Kamu Emekçileri Sendikaları Konfederasyonu (KESK) Amed Kadın Meclisi, kamu emekçisi kadınlara yönelik gerçekleşen baskılara karşı Diyarbakır merkez Yenişehir ilçesi Ofis Semti’ndeki Hazal Park’ta açıklama düzenledi. “KESK’li kadınlar boyun eğmeyecek” pankartının açıldığı eylemde metni KESK Kadın Meclisi Dönem Sözcüsü Ezgi Çelik okudu. Kamu emekçisi kadınların cinsiyet eşitsizliklerinin yanı sıra başta güvencesizlik, emek sömürüsü, mobbing, taciz ve kadına yönelik birçok saldırıyla karşı karşıya kaldığını ifade eden Çelik, kadın emekçilerin, geçmişten bu yana büyük fedakârlıklar göstererek ve bedeller ödeyerek eşitlik ve özgürlük mücadelesini büyütmeye devam ettiğini söyledi.
‘KADINLARA GÖZDAĞI VERİLMEYE ÇALIŞILIYOR’

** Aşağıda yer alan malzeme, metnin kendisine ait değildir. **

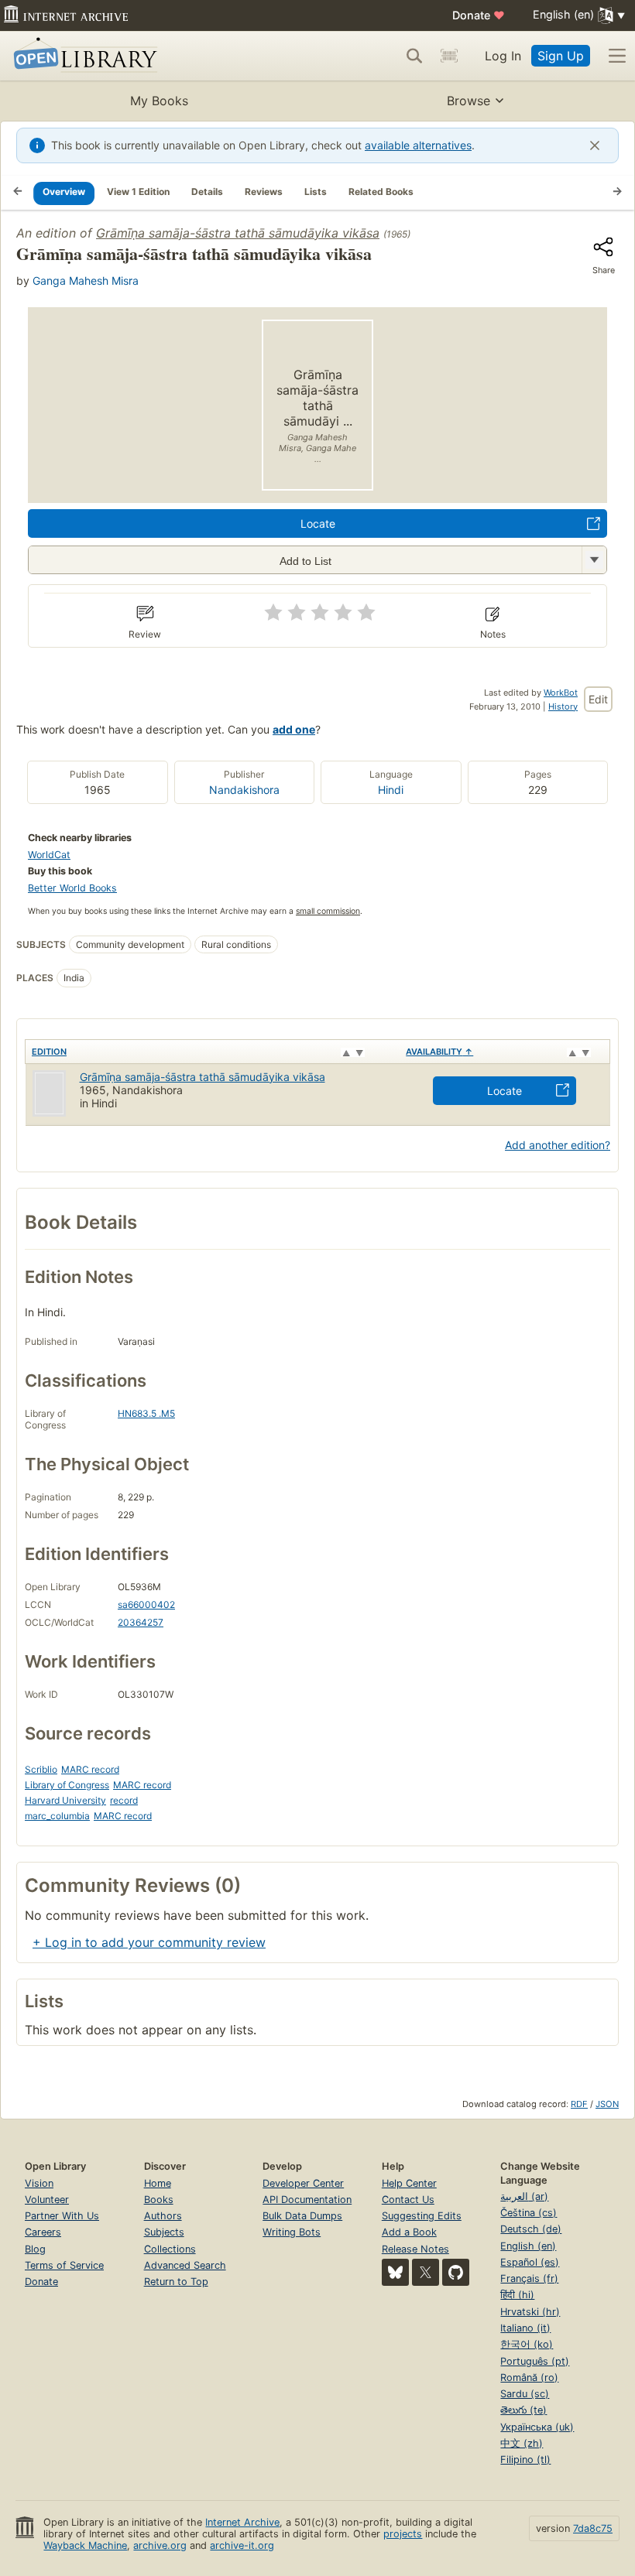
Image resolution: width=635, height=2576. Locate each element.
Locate (317, 523)
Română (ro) (529, 2377)
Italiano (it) (525, 2328)
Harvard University (65, 1800)
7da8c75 (593, 2528)
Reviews (264, 191)
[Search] (414, 55)
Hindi (390, 789)
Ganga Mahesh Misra (86, 280)
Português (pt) (534, 2361)
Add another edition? (557, 1144)
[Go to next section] (617, 193)
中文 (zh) (521, 2443)
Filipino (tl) (525, 2459)
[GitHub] (455, 2272)
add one (294, 729)
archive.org (160, 2545)
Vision (39, 2183)
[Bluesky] (395, 2272)
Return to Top (176, 2281)
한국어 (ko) (526, 2344)
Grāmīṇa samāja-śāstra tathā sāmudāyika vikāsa (237, 233)
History (563, 706)
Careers (43, 2232)
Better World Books (72, 888)
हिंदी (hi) (517, 2295)
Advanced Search (185, 2265)
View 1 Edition (138, 191)
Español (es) (529, 2262)
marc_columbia (57, 1816)
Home (157, 2183)
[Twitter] (425, 2272)
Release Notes (415, 2249)
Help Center (409, 2183)
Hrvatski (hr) (530, 2312)
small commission (328, 911)
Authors (163, 2216)
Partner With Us (62, 2216)
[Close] (595, 145)
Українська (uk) (537, 2427)
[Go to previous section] (18, 193)
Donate (478, 15)
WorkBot (561, 692)
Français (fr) (529, 2278)
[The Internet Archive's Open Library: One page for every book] (82, 56)
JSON (607, 2104)
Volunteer (47, 2199)
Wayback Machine (85, 2545)
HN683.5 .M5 (146, 1413)
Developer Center (303, 2183)
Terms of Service (64, 2265)
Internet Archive (242, 2522)
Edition (49, 1051)
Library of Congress (67, 1785)
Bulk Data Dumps (302, 2216)
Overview (64, 191)
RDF (579, 2104)
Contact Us (408, 2199)
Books (158, 2199)
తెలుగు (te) (523, 2410)
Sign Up (560, 55)
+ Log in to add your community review (149, 1942)
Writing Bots (292, 2232)
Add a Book (409, 2232)
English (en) (528, 2246)
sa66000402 (146, 1604)
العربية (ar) (524, 2196)
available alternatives (418, 145)
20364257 (140, 1622)
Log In (503, 55)
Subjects (164, 2232)
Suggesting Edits (422, 2216)
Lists (315, 191)
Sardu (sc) (524, 2394)
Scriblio (41, 1769)
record (124, 1800)
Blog (35, 2249)
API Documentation (307, 2199)
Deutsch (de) (530, 2229)
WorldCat (49, 854)
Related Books (381, 191)
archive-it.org (242, 2545)
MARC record (90, 1769)
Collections (170, 2249)
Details (207, 191)
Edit (598, 699)
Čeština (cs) (528, 2213)
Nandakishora (244, 789)
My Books (159, 100)
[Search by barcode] (449, 55)
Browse (468, 100)
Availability (439, 1051)
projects (402, 2534)
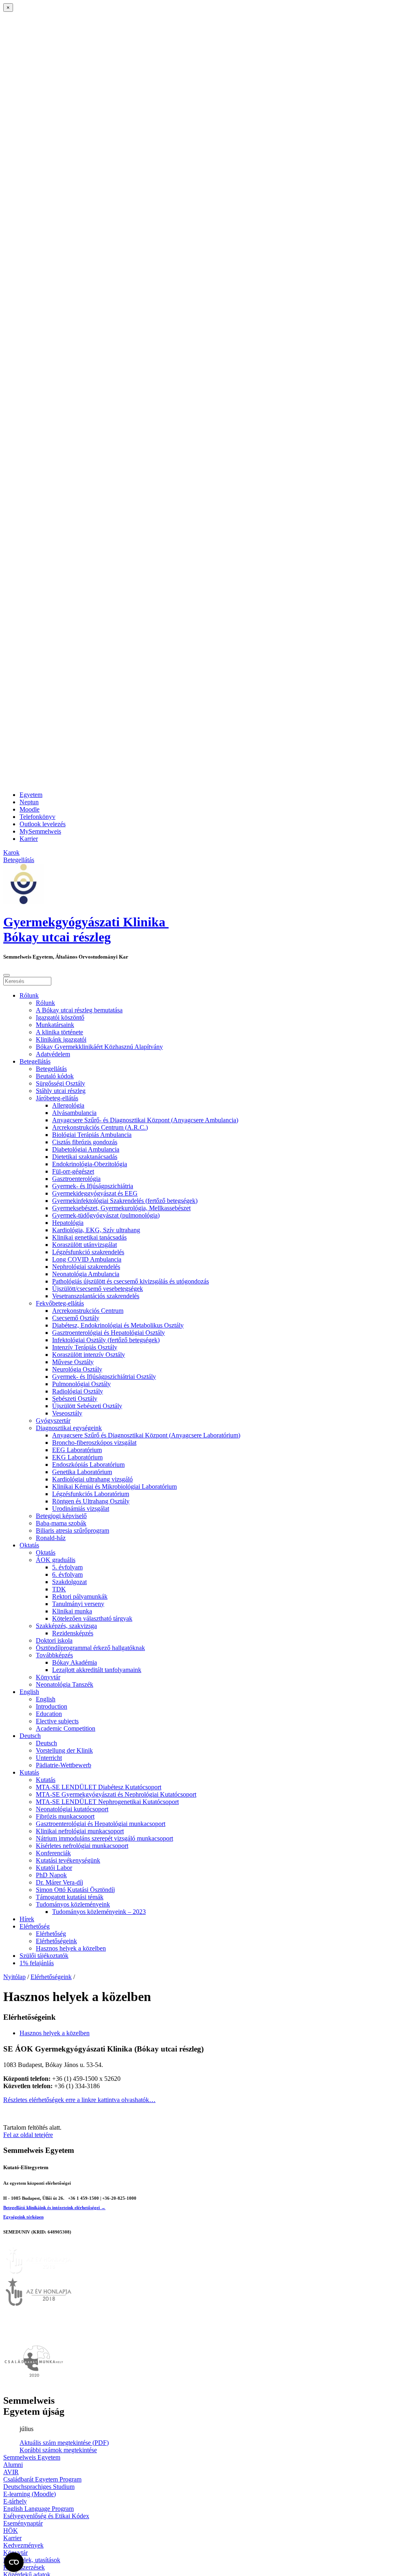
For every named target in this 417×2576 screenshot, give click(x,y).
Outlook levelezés (43, 824)
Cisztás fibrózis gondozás (84, 1142)
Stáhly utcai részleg (61, 1090)
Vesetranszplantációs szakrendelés (95, 1295)
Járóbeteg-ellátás (57, 1098)
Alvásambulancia (74, 1112)
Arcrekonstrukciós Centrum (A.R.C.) (100, 1127)
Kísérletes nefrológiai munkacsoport (82, 1845)
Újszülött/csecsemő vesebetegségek (97, 1288)
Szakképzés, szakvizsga (66, 1625)
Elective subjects (57, 1721)
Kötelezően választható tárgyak (92, 1618)
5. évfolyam (67, 1567)
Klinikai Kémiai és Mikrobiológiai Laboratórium (114, 1486)
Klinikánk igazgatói (61, 1039)
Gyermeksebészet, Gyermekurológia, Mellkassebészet (121, 1208)
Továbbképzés (54, 1655)
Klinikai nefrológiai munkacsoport (80, 1831)
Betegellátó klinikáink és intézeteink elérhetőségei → (54, 2207)
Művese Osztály (73, 1361)
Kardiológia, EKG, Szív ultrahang (96, 1230)
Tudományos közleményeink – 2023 (99, 1911)
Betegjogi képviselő (61, 1515)
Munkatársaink (55, 1024)
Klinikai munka (72, 1611)
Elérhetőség (35, 1926)
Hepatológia (67, 1222)
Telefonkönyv (37, 816)
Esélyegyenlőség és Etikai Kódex (46, 2515)
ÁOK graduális (55, 1559)
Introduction (51, 1706)
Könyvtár (48, 1677)
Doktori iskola (54, 1640)
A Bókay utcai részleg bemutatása (79, 1010)
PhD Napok (51, 1875)
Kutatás (29, 1772)
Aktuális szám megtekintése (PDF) (64, 2442)
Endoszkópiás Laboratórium (88, 1464)
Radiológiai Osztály (77, 1391)
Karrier (29, 838)
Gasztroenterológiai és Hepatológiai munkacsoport (100, 1823)
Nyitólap (14, 1976)
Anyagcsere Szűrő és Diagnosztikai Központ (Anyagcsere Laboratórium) (146, 1435)
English (29, 1691)
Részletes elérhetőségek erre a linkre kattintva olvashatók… (79, 2099)
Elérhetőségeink (56, 1940)
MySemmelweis (40, 831)
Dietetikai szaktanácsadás (84, 1156)
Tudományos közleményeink (73, 1904)
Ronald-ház (51, 1537)
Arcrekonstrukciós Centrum (87, 1310)
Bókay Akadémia (74, 1662)
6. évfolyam (67, 1574)
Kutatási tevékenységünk (68, 1860)
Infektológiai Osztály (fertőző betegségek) (106, 1339)
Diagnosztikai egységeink (69, 1427)
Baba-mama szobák (61, 1523)
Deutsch (30, 1735)
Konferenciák (53, 1853)
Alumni (13, 2464)
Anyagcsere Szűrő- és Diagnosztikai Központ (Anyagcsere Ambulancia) (145, 1120)
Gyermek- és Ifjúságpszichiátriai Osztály (104, 1376)
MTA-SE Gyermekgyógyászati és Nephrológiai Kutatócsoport (116, 1794)
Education (49, 1713)
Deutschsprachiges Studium (39, 2486)
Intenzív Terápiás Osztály (84, 1347)
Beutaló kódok (55, 1076)
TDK (59, 1589)
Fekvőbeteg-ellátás (60, 1303)
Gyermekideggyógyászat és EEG (95, 1193)
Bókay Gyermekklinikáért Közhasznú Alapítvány (99, 1046)
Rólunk (29, 995)
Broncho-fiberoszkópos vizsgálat (94, 1442)
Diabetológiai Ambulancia (85, 1149)
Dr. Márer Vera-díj (59, 1882)
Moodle (30, 809)
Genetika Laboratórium (82, 1471)
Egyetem (31, 794)
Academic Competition (65, 1728)
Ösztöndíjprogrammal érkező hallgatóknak (90, 1647)
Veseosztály (67, 1413)
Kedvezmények (23, 2545)
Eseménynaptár (23, 2523)
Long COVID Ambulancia (86, 1259)
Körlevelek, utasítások (31, 2559)
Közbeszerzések (24, 2567)
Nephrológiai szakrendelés (86, 1266)
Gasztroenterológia (76, 1178)
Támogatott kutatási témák (69, 1897)
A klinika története (59, 1032)
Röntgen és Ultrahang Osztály (90, 1501)
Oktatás (29, 1545)
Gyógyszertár (53, 1420)
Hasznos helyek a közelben (71, 1948)
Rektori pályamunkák (80, 1596)
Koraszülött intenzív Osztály (88, 1354)
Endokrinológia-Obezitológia (89, 1164)
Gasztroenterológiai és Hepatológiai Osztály (108, 1332)
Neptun (29, 802)
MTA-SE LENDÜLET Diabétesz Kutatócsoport (98, 1787)
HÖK (10, 2530)
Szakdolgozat (69, 1581)
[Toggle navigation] (6, 975)
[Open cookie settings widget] (14, 2562)
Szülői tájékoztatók (44, 1955)
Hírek (27, 1919)
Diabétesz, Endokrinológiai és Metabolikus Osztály (118, 1325)
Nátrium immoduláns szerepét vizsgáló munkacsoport (104, 1838)
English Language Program (38, 2508)
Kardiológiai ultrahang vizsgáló (92, 1479)
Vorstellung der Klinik (64, 1750)
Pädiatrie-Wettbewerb (63, 1765)
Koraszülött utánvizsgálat (84, 1244)
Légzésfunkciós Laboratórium (90, 1493)
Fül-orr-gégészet (73, 1171)
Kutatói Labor (54, 1867)
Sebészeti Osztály (74, 1398)
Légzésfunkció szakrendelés (88, 1252)
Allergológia (68, 1105)
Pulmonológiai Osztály (81, 1383)
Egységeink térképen (23, 2216)
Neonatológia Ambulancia (85, 1273)
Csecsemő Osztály (75, 1317)
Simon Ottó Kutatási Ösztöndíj (75, 1889)
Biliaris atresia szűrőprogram (72, 1530)
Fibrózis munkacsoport (65, 1816)
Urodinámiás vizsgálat (80, 1508)
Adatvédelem (53, 1054)
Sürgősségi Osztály (60, 1083)
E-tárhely (15, 2501)
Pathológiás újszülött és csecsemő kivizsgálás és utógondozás (130, 1281)
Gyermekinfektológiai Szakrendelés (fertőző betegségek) (125, 1200)
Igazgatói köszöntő (60, 1017)
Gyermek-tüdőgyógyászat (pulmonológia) (106, 1215)
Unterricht (49, 1757)
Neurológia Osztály (77, 1369)
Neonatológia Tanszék (64, 1684)
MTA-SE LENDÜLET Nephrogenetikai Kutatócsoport (107, 1801)
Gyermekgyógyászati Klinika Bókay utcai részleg (86, 929)
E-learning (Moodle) (29, 2493)
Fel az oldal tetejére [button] (28, 2134)
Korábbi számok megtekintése (58, 2450)
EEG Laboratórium (77, 1449)
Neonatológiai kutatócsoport (72, 1809)
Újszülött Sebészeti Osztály (87, 1405)
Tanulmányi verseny (78, 1603)
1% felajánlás (37, 1962)
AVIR (11, 2471)
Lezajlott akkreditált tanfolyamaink (96, 1669)
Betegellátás (35, 1061)
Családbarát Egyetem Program (42, 2479)
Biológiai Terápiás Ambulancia (92, 1134)
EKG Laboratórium (77, 1457)
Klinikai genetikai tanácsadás (89, 1237)
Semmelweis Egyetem (31, 2457)
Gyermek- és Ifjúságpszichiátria (92, 1186)
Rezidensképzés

Çelik iktidarın tüm gücü ile kadınlara saldırmaya devam ettiğini söyleyerek,”Baskılar, ihraçlar, gözaltılar, tutuklamalar Türkiye genelinde artarken bölgede bu saldırılar pik yapmış durumda. Kadınları sindirmeyi, istihdamdan uzaklaştırmayı, dizayn etmeyi ve tahakküm altına almayı hedeflemektedir. Son olarak KESK Habersen kadın sekreteri arkadaşımız hukuksuz keyfi bir şekilde ihraç edilmiştir. Aynı zamanda 11 yıllık kadın belediye çalışanları, yıllarca emek verdikleri kurum tarafında tekrar sözlü mülakata çağırılmışlardır. Bu tarz uygulamalarla emekçi kadın mücadelesini yükselten kadınlara gözdağı verilmeye çalışmışlardır” dedi.
‘KADIN YÖNELİK ŞİDDET POLİTİKTİR’
İktidarın, kadına düşman, emekçiye düşmen, doğaya düşman, kısacası kendi gibi düşünmeyen ve yaşamayan her kesime düşman politikalarla saldırdığının altını çizen Çelik, “Ancak iktidarın zulmünü hisseden herkes bilmelidir ki biz kadınlar, amacımıza ulaşmadan içeride ve dışarıda, sokakta işyerinde nerede olursak olalım mücadele etmekten vazgeçmeyeceğiz” diye konuştu. Kadına yönelik şiddetin münferit değil, politik olduğunu söyleyen Çelik, “İktidarlar şiddeti besleyen gerici, militarist, kadın düşmanı ayrımcı politikalarından vazgeçmelidir” çağrısı yaptı.
‘KORKMUYORUZ, İTAAT ETMİYORUZ’
Pandemi fırsatçılığıyla kadın kazanımlarının yok edilmek istendiğine dikkati çeken Çelik, devamında şunları söyledi:“Emeğimiz, bedenimiz ve kimliğimiz üzerindeki binlerce yıllık erkek egemen sömürü düzenine, sermayeye, ranta, savaşa aktarılan bütçe hakkımıza sahip çıkmaya, fetvalarıyla ne giyeceğimizi, ne söyleyeceğimizi, nasıl yaşayacağımızı buyur ederek bize sınır çizenlere, ‘İstanbul Sözleşmesi Yaşatır’ demek için, işsizliğe, yoksulluğa, güvencesizliğe, gericiliğe, tacize, tecavüze, istismara, baskılara ve katliamlara karşı yaşamımızı savunmak için, susmuyoruz, korkmuyoruz, itaat etmiyoruz diyoruz.”
Çelik evde, işte, sokakta, cezaevinde, okulda ve her yerde mücadeleyi büyüteceklerini vurguladı.